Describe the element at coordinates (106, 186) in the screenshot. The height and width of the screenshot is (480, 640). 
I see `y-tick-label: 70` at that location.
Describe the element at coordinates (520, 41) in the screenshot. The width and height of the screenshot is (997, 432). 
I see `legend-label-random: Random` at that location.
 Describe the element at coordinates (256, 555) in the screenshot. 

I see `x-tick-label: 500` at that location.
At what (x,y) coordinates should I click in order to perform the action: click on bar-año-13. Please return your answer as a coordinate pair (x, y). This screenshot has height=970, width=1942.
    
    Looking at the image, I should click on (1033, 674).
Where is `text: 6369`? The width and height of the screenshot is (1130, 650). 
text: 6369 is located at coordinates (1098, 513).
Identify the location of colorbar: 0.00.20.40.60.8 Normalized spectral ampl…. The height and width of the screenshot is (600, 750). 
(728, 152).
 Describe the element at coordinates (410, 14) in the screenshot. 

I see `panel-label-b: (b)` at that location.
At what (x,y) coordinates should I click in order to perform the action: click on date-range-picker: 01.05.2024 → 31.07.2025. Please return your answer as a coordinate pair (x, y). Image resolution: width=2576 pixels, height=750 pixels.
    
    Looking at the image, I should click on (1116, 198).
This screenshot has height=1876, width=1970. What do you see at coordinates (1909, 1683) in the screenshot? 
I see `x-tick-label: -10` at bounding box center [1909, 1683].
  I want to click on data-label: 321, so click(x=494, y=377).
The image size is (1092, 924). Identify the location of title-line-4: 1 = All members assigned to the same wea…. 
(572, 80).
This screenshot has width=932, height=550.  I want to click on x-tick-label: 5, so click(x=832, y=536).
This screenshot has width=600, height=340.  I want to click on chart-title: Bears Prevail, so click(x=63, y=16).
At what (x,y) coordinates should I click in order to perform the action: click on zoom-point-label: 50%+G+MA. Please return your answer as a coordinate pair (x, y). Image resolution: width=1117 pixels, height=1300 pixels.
★ ★ ★ ★ ★ ★ ★
_Problem statement_.
Transcribe all of the entries above word for word, keeping every line unchanged.

_Your solution_.
Describe the element at coordinates (106, 186) in the screenshot. The height and width of the screenshot is (480, 640). 
I see `y-tick-label: 70` at that location.
Describe the element at coordinates (520, 41) in the screenshot. The width and height of the screenshot is (997, 432). 
I see `legend-label-random: Random` at that location.
 Describe the element at coordinates (256, 555) in the screenshot. 

I see `x-tick-label: 500` at that location.
At what (x,y) coordinates should I click in order to perform the action: click on bar-año-13. Please return your answer as a coordinate pair (x, y). This screenshot has height=970, width=1942.
    
    Looking at the image, I should click on (1033, 674).
Where is `text: 6369`? The width and height of the screenshot is (1130, 650). 
text: 6369 is located at coordinates (1098, 513).
Identify the location of colorbar: 0.00.20.40.60.8 Normalized spectral ampl…. The height and width of the screenshot is (600, 750). 
(728, 152).
 Describe the element at coordinates (410, 14) in the screenshot. 

I see `panel-label-b: (b)` at that location.
At what (x,y) coordinates should I click in order to perform the action: click on date-range-picker: 01.05.2024 → 31.07.2025. Please return your answer as a coordinate pair (x, y). Image resolution: width=2576 pixels, height=750 pixels.
    
    Looking at the image, I should click on (1116, 198).
This screenshot has height=1876, width=1970. What do you see at coordinates (1909, 1683) in the screenshot? 
I see `x-tick-label: -10` at bounding box center [1909, 1683].
  I want to click on data-label: 321, so click(x=494, y=377).
The image size is (1092, 924). Identify the location of title-line-4: 1 = All members assigned to the same wea…. 
(572, 80).
This screenshot has width=932, height=550.  I want to click on x-tick-label: 5, so click(x=832, y=536).
This screenshot has width=600, height=340.  I want to click on chart-title: Bears Prevail, so click(x=63, y=16).
At what (x,y) coordinates should I click in order to perform the action: click on zoom-point-label: 50%+G+MA. Please return your answer as a coordinate pair (x, y). Image resolution: width=1117 pixels, height=1300 pixels.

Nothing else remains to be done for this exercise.